More than three months have elapsed since his son’s death, and Vernado Howard says he is still plagued by questions about the circumstances surrounding it.

“We’d like to find out what happened in the last 48 hours,” he says.

As for his son’s death, the elder Howard has adopted a philosophy of stoic realism.

“I just deal with it, because I know stuff happens,” he says. “Sometimes it’s out of our control. But all I can do is try to tie up all the loose ends that I can.”
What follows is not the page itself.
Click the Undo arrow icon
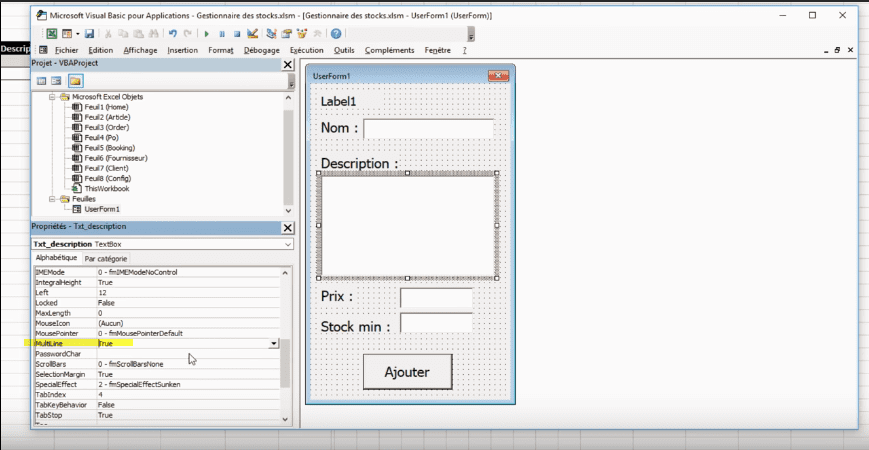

At Pam Howard’s request, the Tucson hospital where her brother died sent her a four-page report on the external autopsy performed on him a day after his death.

Derrick Howard’s cause of death was due to COVID-19, with sarcoid — an inflammatory lung condition — and hypertension as contributing conditions, according to the report written by Dr. David Winston, a forensic pathologist.

But the pathologist’s report was external only, and it makes no mention of the fall Derrick Howard suffered just before his death or what could’ve caused his heart to stop suddenly, such as a bad drug reaction, Pam Howard says.

“And I was like, that’s very broad. And it doesn’t say his heart stopped,” she says. “Or if he had a heart attack. Nothing.”

Howard also noted that Derrick Howard’s body was not tested for COVID-19 after death to determine if the virus truly played a role.

“You didn’t do an internal autopsy,” she says. “And you didn’t test the body for COVID. And yet you put COVID on the death certificate.”

Winston tells the RFT that he knew of the fall that Derrick Howard suffered before his death but did not note it in his report because he did not believe it contributed to his death.

As for a postmortem testing of Howard for COVID-19, Winston says a test was not performed because of the notation in his medical records of a positive earlier test.

“So he had other lung disease as well,” Winston says. “And so that puts him at higher risk, number one, for getting COVID, number two, for dying of COVID.”

Ultimately, no internal autopsy was performed on Howard “because of his extended hospital stay and the documentation of his medical conditions by the records I reviewed,” Winston says.

Pam Howard says she is still seeking answers about her brother’s death.

“I’m not satisfied with that,” she says. “I won’t be satisfied until we get the last 24 hours of his medical records.”